The difference is statistically significant.
When using statistics to make comparisons between designs, it’s not enough to just say differences are statistically significant or only report the p-values.
With large sample sizes in surveys, unmoderated usability testing, or A/B testing you are likely to find statistical significance with your comparisons.
What you need to know is how big of a difference was detected. The size of the difference gives you a better idea about the practical significance and impact of the statistical result.
For example, a new design that reduced the time to complete a task from 100 second to 50 seconds is a rather larger difference—a reduction in time of 50%. Compare that to another task in which the task time was reduced by 5 seconds, from 100 seconds to 95 seconds–a 5% reduction in time. With a large enough sample size both these differences can be statistically significant, but all things being equal, the 50% reduction in time represents a much larger difference. The p-value doesn’t tell you how large of a difference there is.
Completion rates also offer a generally intuitive unstandardized measure of effect size. Knowing that a task completion rate increased 30 percentage points from 50% to 80% is generally understandable. Context of course will provide even more insight on whether 80% is good enough.
However, we often work with companies that create their own rating scales to measure attitudes toward brands and products experiences. When we find a statistical difference, it’s helpful to know if it’s a big deal or just a minor difference. The raw mean difference is usually less intuitive. For example, is the difference of .4 points between and old design and new design small, medium or large? Using percentage differences is helpful (e.g. a 10% higher score) but it doesn’t take into account the variability in each sample—a critical ingredient of understanding chance variation.
Effect sizes are a systematic way of understanding how large differences are. They are particularly helpful when the underlying measure and context are not as familiar as task times or completion rates.
One of the most common ways to compute a standardized effect size is using a measure known as Cohen’s d. To compute Cohen’s d for differences between means you also need the standard deviations for one or ideally both groups being compared.
For example, in a recent comparative website study, we found statistically different attitudes in satisfaction on a 10 point scale between a new design and competitor. The new design had a mean of 8.8 (sd = 1.23) and the competitor had a mean of 7.5 (sd = 2.62). That’s a difference of 1.3 points. That sounds like a reasonably big difference but it’s hard to know unless you are familiar with 10 point scales.
To compute Cohen’s d, we’ll take the mean difference of 1.3 points and divide it by an average of the standard deviations (Note: The averaging is done on the variances (the standard deviation squared) which generates a pooled standard deviation of 2.05). This provides an effect size of d = .64.

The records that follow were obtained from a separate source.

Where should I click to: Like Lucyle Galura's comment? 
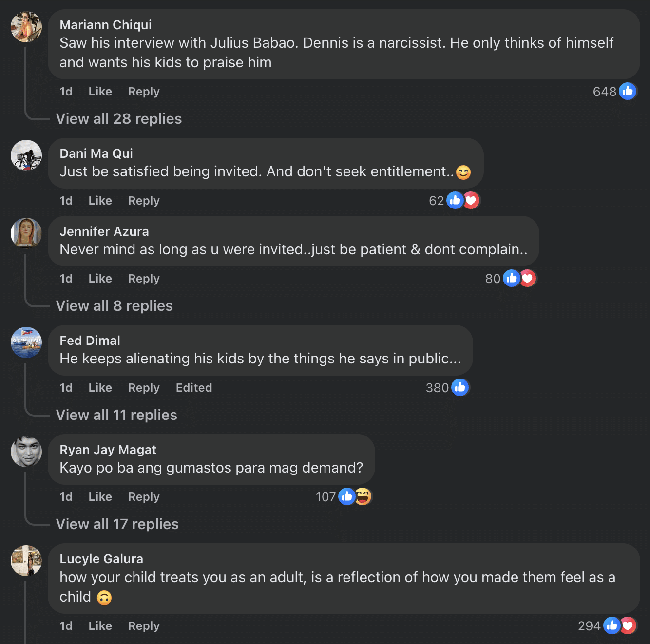pyautogui.click(x=100, y=626)
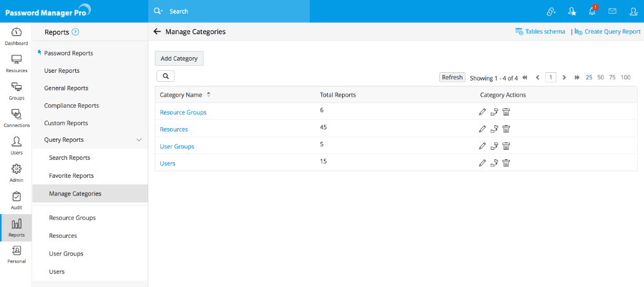
Task: Delete the User Groups category
Action: (506, 146)
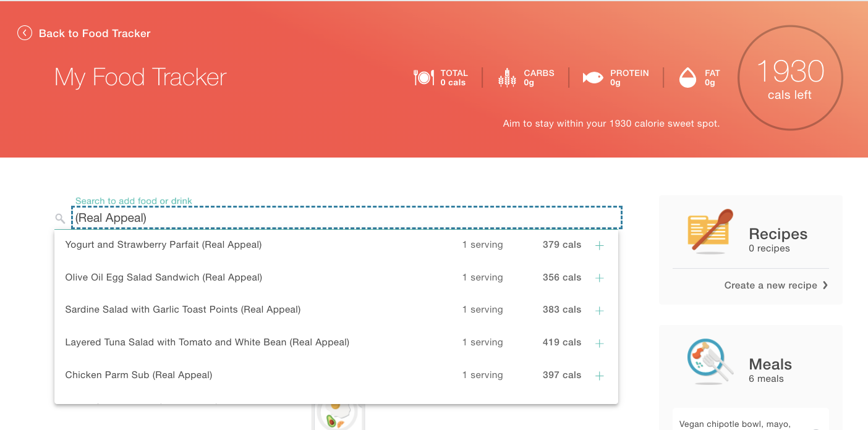Image resolution: width=868 pixels, height=430 pixels.
Task: Choose Sardine Salad with Garlic Toast Points
Action: point(182,310)
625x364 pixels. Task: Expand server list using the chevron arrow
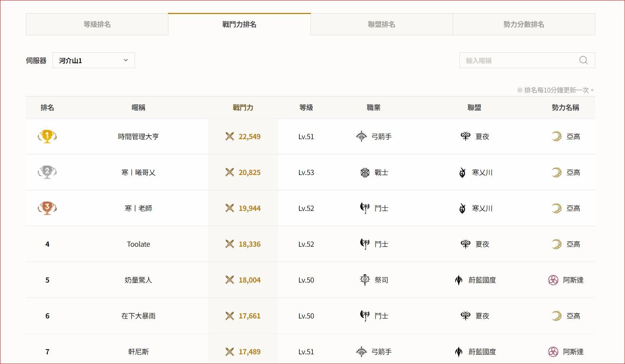point(126,60)
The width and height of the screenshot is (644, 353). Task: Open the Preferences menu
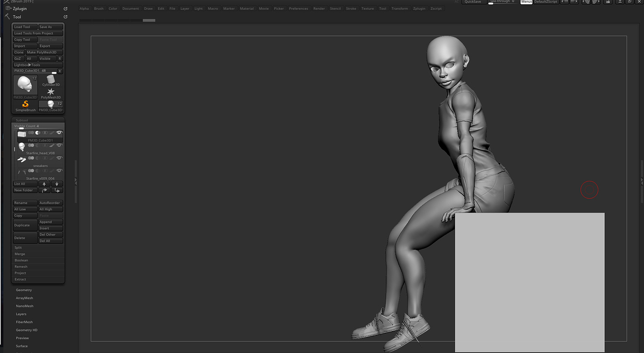[298, 9]
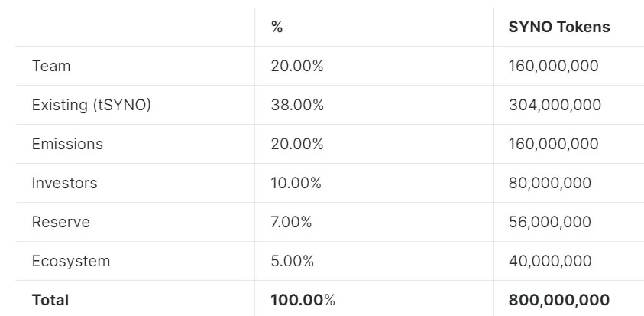The image size is (644, 316).
Task: Select the Existing (tSYNO) row label
Action: tap(92, 105)
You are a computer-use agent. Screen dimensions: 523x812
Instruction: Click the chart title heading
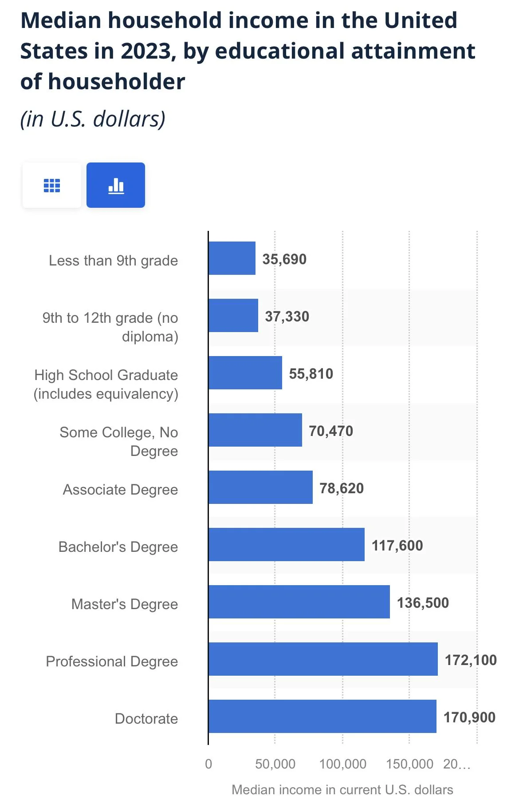pyautogui.click(x=248, y=51)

In comparison, another question asked users their perceived difficulty of completing a task on a 7 point scale. The new design had a mean of 5.6 (sd = 1.2) and the competitor had a mean of 5.8 (sd =1.25). That’s a difference of .2 points and an effect size of d = .16.
We can also convert differences in task times into the same standardized effect size. For another study we compared the time to locate the price of a car on a 3rd party automotive website. Before the redesign the mean time was 136 seconds (sd = 69) and after the redesign a year later the mean time was 96 seconds (sd = 66). That’s a difference of 40 seconds and an effect size of d = .59.
Effect size formulas exist for differences in completion rates, correlations, and ANOVAs. They are a key ingredient when thinking about finding the right sample size.
When sample sizes are small (usually below 20) the effect size estimate is actually a bit overstated (called biased). To correct for this bias a slight adjustment to Cohen’s d is recommended, called Hedge’s g. I’ve created a free calculator that will compute both Cohen’s d and Hedges’s g for comparing means.
Interpreting Effect Sizes
This still begs the question as to if these are big or small effects. The best way to know is to compare these standardized effect sizes across a number of similar studies. Usually researchers have at best a handful of studies to make comparisons against–making comparisons more difficult.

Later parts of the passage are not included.